▶ **Exercise directions**
Please pull out the rows from the start through the line that contains "[x=1302, y=138]", and repeat those lines exactly as they appear.

▶ **Text and item location entries**
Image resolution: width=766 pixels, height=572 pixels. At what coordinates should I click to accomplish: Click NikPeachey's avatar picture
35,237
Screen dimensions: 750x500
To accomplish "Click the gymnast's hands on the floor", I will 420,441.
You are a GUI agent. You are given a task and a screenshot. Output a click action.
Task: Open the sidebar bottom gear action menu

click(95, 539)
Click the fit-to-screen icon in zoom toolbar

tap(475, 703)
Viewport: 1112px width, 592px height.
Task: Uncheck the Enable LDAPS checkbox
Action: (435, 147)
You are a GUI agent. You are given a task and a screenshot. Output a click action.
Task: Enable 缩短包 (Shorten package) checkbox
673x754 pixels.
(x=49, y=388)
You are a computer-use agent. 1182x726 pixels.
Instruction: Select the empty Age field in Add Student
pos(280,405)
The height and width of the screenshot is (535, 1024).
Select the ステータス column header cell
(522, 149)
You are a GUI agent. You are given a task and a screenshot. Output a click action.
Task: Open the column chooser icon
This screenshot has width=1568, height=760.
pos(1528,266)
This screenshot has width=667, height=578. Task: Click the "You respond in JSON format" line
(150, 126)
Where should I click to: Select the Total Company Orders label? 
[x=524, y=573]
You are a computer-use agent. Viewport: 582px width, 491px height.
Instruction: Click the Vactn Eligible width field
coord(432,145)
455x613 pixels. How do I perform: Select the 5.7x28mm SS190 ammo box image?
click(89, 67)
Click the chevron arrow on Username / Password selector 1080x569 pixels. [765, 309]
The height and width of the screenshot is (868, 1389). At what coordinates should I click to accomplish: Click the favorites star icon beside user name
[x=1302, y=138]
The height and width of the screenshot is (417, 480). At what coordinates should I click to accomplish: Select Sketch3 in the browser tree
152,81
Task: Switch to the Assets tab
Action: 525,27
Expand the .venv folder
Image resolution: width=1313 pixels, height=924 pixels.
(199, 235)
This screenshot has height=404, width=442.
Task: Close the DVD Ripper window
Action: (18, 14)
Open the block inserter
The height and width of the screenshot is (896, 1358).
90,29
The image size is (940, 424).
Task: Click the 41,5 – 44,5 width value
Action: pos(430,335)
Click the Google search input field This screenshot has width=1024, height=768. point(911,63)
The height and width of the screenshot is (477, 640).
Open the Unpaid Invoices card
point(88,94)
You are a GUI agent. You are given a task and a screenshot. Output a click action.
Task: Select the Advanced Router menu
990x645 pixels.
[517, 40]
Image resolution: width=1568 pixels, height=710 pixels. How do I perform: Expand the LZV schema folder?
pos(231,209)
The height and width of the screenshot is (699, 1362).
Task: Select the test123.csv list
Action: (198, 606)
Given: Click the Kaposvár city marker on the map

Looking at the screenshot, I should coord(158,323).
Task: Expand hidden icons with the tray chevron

▶ **Result for this task**
Image resolution: width=766 pixels, height=572 pixels. At what coordinates should I click to accomplish: Click NikPeachey's avatar picture
35,237
Screen dimensions: 750x500
To accomplish "Click the gymnast's hands on the floor", I will 420,441.
You are a GUI agent. You are given a task and a screenshot. Output a click action.
Task: Open the sidebar bottom gear action menu

click(95, 539)
Click the fit-to-screen icon in zoom toolbar

tap(475, 703)
Viewport: 1112px width, 592px height.
Task: Uncheck the Enable LDAPS checkbox
Action: (435, 147)
You are a GUI agent. You are given a task and a screenshot. Output a click action.
Task: Enable 缩短包 (Shorten package) checkbox
673x754 pixels.
(x=49, y=388)
You are a computer-use agent. 1182x726 pixels.
Instruction: Select the empty Age field in Add Student
pos(280,405)
The height and width of the screenshot is (535, 1024).
Select the ステータス column header cell
(522, 149)
You are a GUI agent. You are given a task and a screenshot. Output a click action.
Task: Open the column chooser icon
This screenshot has width=1568, height=760.
pos(1528,266)
This screenshot has width=667, height=578. Task: Click the "You respond in JSON format" line
(150, 126)
Where should I click to: Select the Total Company Orders label? 
[x=524, y=573]
You are a computer-use agent. Viewport: 582px width, 491px height.
Instruction: Click the Vactn Eligible width field
coord(432,145)
455x613 pixels. How do I perform: Select the 5.7x28mm SS190 ammo box image?
click(89, 67)
Click the chevron arrow on Username / Password selector 1080x569 pixels. [765, 309]
The height and width of the screenshot is (868, 1389). At what coordinates should I click to accomplish: Click the favorites star icon beside user name
[x=1302, y=138]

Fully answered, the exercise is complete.